Что я заметил: если у меня 5 потоков, для анализа страницы требуется от 0,7 до 8 секунд *. Если у меня 50 потоков, для анализа страницы требуется от 25 до 60 секунд *. Даже с 10 потоками время выполнения значительно увеличивается.

* выполнение измеряется после выполнения HTTP-запроса, поэтому различия не связаны с моей пропускной способностью или временем отклика сервера.

Кроме того, наличие 50 потоков увеличивает использование памяти до 6 ГБ.

Может кто-нибудь объяснить, почему это происходит и как я могу оптимизировать свой код для большего количества потоков?

Ниже приведен мой код. Спасибо

     def parse_item(self, item, *args):
    """Parse a given item
    @item - beautifulsoup.Tag object
    @queue - queue of dicts
    """
    item_url = item.find('h2', class_="heading")
    item_url = re.sub(r'.html?. $', '.html', item_url.a['href'])
    if 'redirect' in item_url or '/external/url' in item_url:
        return

    item_title = item.find('span', class_="mp-listing-title")
    item_title = item_title.get_text().strip() if item_title else None

    description = item.find('div', class_="listing-title-description")
    if description:
        description.h2.extract()
        description = description.get_text().strip()
        description = ' '.join(description.split())

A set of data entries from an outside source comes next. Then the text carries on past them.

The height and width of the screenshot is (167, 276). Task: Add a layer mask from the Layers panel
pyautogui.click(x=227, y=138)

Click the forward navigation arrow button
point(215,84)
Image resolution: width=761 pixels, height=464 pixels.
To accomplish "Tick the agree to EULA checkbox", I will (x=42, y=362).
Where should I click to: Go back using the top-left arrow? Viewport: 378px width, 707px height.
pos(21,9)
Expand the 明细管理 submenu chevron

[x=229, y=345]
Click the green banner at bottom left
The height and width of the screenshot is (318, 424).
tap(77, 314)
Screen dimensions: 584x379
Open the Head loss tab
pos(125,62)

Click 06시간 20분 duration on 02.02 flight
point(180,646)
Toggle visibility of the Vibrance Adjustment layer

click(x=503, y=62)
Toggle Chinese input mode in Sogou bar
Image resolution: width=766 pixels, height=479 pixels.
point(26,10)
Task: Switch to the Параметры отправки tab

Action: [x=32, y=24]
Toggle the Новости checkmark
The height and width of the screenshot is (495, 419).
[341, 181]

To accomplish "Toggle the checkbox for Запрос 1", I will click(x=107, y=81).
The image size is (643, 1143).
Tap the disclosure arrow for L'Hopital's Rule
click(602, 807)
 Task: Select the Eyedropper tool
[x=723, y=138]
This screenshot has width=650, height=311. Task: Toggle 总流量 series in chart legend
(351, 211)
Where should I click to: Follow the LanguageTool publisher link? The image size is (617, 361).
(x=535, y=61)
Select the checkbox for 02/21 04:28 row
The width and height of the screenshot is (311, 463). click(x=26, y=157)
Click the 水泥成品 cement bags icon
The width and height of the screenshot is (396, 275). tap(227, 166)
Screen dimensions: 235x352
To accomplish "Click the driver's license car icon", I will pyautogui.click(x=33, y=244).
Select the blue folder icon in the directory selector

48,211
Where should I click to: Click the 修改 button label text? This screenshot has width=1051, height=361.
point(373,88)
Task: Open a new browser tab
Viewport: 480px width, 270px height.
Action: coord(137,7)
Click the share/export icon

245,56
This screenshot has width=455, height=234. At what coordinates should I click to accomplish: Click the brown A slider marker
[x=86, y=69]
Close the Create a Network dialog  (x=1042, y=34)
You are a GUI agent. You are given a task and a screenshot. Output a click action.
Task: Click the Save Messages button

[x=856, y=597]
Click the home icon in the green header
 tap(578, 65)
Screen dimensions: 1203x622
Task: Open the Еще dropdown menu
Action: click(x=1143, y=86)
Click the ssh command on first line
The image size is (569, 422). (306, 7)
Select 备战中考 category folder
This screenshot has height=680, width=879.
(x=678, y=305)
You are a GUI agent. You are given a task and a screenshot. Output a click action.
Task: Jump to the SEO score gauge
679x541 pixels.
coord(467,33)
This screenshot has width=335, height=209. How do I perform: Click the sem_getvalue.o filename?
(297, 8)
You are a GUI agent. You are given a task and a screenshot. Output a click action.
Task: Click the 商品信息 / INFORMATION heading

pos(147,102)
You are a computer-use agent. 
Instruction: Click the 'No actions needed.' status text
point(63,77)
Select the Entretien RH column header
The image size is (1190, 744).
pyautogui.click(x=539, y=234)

    price = item.find('span', class_="price")
    if price:
        try:
            raw_price = price.get_text().strip().replace(
                                            '.', '').replace(',', '.')
            currency, price = raw_price.split()
            price = price
            try:
                currency = self.currency_code[currency.strip()]
            except KeyError:
                currency = None
                price = raw_price
        except ValueError:
            price = raw_price
            currency = None
    else:
        price, currency = None, None

    seller_id = item.find('div', class_="seller-name")
    if seller_id:
        seller_id = seller_id.find('a')
    if seller_id:
        seller_id = seller_id['href'].split('/')[-1].replace('.html',
                                                             '')
    location = item.find('div', class_='location-name')
    if location:
        location = location.get_text().split(',')
        if len(location) == 1:
            city = location[0]
            region = None
        else:
            city = location[0]
            region = location[1].strip()
    else:
        city, region = None, None
    date_posted = ''
    date_string = item.find('div', class_="date"
                            ).get_text().strip()
    if 'Vandaag' in date_string:
        date_posted = datetime.datetime.now().date().strftime(
                                                        '%Y-%m-%d')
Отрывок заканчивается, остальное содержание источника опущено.